I also tested a quick way of getting the context where a particular query is located, displaying 5 lines before and after the line where the statement is (i used the materialize-hint to speed up the query):
with s as ( select /*+materialize*/ object_name, object_type, line from user_statements s where s.sql_id = '&1' ) select decode(src.line, s.line, '*****', ' . ') tag, src.name, src.type, src.line, src.text from user_source src join s on src.name = S.Object_Name and src.type = S.Object_Type and src.line between s.line -5 and s.line + 5 order by src.type, src.name, src.line;
Now – back to my case – I want to identify insert and update-statements related to a certain table. By combining the all_statements and all_identifiers-views and utilizing the hieriarcical structure, I came up with this query to list all statements inserting and updating my table:
WITH allReferences AS ( SELECT 'ID' plscope_type, ai.object_name, ai.object_type, ai.usage usage, ai.usage_id, ai.usage_context_id, ai.TYPE || ' ' || ai.name name, ai.line, ai.signature, NULL as sql_id FROM all_identifiers ai UNION ALL SELECT 'ST' plscope_type, st.object_name, st.object_type, st.TYPE usage, st.usage_id, st.usage_context_id, 'STATEMENT' name, st.line, st.signature, st.sql_id FROM all_statements st ) SELECT myStatements.object_name, myStatements.object_type, myStatements.usage, myStatements.line, myStatements.sql_id, st.FULL_TEXT FROM ( SELECT DISTINCT -- quick-fix for duplicates LEVEL reference_context_level, r.plscope_type, r.object_name, r.object_type, r.usage, r.usage_id, r.usage_context_id, r.line, r.name, r.signature, r.sql_id FROM allReferences r CONNECT BY PRIOR object_name = object_name AND PRIOR object_type = object_type AND PRIOR usage_context_id = usage_id AND LEVEL <= 2 START WITH r.signature = ( SELECT DISTINCT signature FROM all_identifiers i WHERE type = 'TABLE' AND name = 'MYTABLE' ) ) myStatements LEFT JOIN all_statements st on (myStatements.signature = st.signature) WHERE myStatements.reference_context_level = 2 -- We want the context where this is used AND myStatements.plscope_type = 'ST' -- We want statements AND myStatements.usage IN ('UPDATE', 'INSERT') ORDER BY myStatements.object_type, myStatements.object_name, myStatements.usage_id, myStatements.line
The list of queries from the above query was considerably shorter and well manageable: Well suited for a further manual inspection of the code.
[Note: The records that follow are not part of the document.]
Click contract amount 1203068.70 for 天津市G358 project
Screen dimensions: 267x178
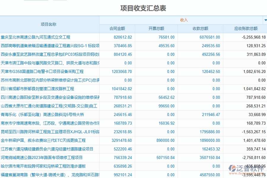(122, 71)
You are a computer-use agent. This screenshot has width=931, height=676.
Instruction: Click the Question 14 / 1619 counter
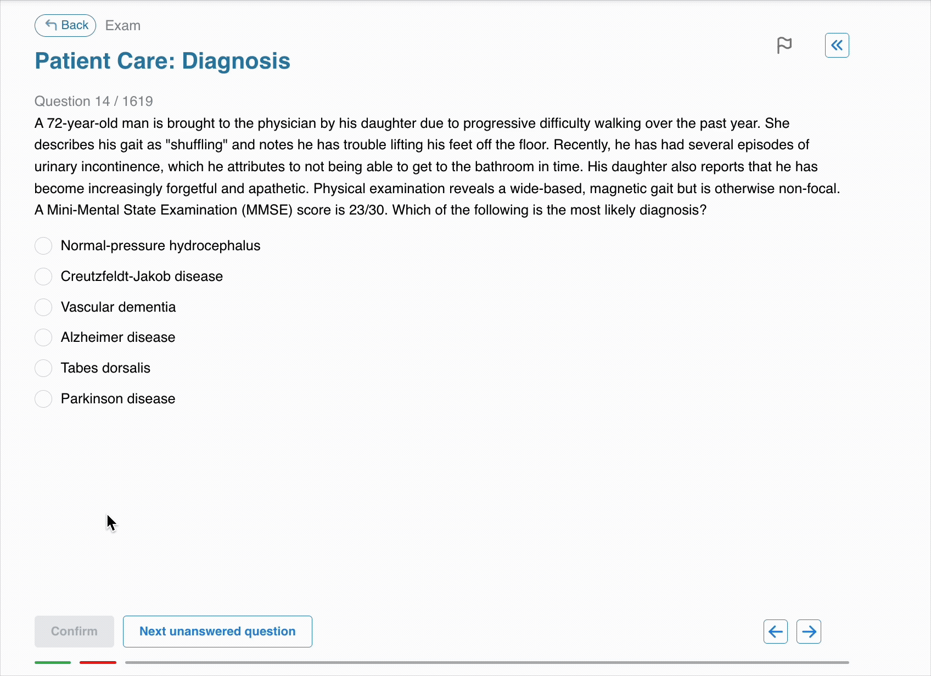(x=94, y=102)
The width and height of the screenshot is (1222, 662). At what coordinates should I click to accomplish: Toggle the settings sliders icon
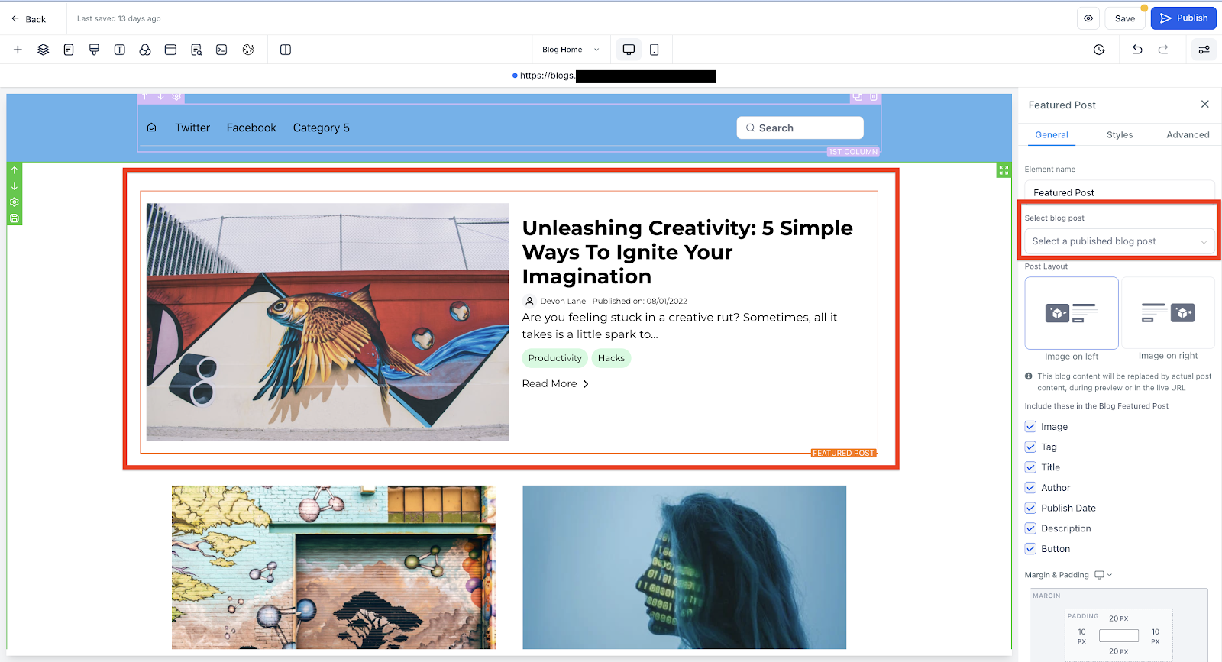point(1204,50)
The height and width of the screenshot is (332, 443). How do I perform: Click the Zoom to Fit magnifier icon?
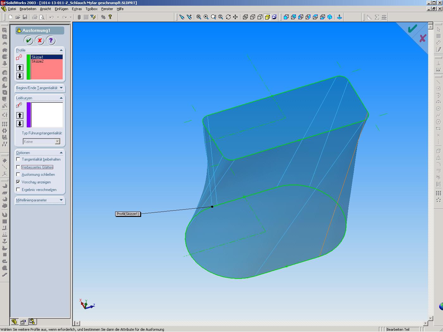(x=199, y=17)
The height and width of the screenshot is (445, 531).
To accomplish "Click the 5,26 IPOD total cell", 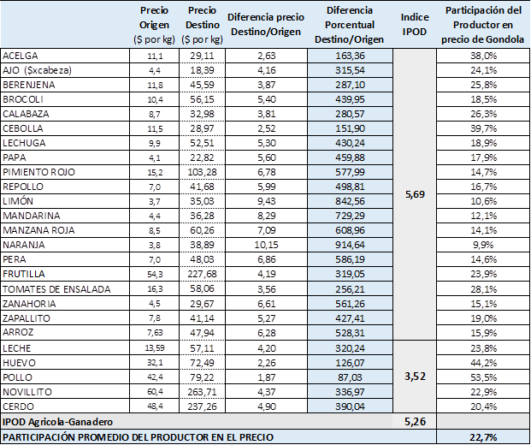I will [415, 421].
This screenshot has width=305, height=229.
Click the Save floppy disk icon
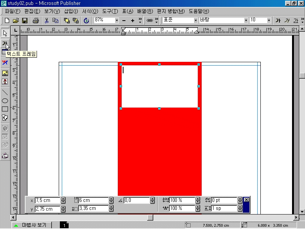coord(24,21)
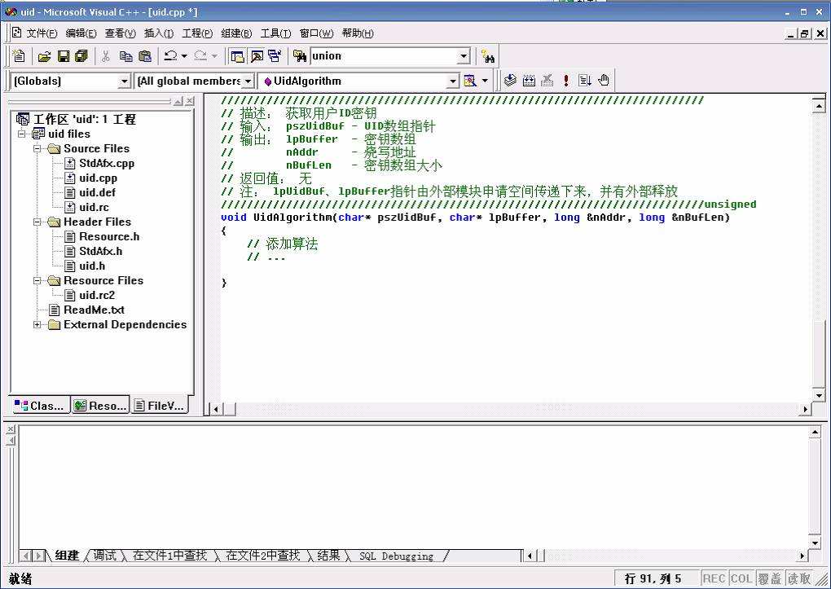
Task: Click the Copy toolbar icon
Action: click(x=125, y=56)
Notice that it will also list occurrences where MyTable is used as a select source in a insert into MyOtherTable select … from MyTable.
Of course – after doing all this work I realized that I could also just have searched the all_statements-view alone:
SELECT * FROM all_statements st WHERE st.type IN ('UPDATE', 'INSERT') AND st.full_text LIKE '%MYTABLE%';
This runs a lot faster than the large query above and basically gives the same result.
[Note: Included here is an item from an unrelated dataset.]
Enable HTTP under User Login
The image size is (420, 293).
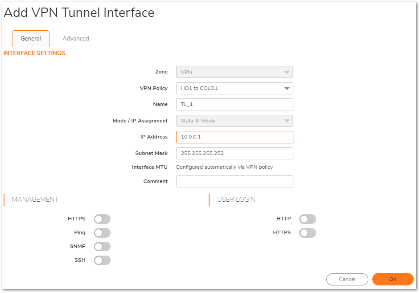click(308, 219)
I have not checked out the PL/Scope-behaviour when you use synonyms, since I don’t have that in my code base.
We also have very few and controllable occurrences of dynamic SQL (EXECUTE IMMEDIATE and OPEN … FOR <string>). These are impossible to trace the contents of, but the location is recorded, so you know where to look. But it’s yet another reason to avoid dynamic SQL.
In this case, I’m lucky: All statements are in the database, so I can be in control. I would not have gotten far with this method if statements were coming from the client/web-server. In a same size system with SQL in the middle/end-tier this work would have taken days or maybe even weeks.
I’ll follow up with more posts where I use PL/Scope to identify dead and possibly dead code.
For more on PL/Scope, check out the fine blogs of Steven Feuerstein, Philipp Salvisberg (who also has a great git-repo and additions to SQL Developer), Tim Hall and of course the documentation.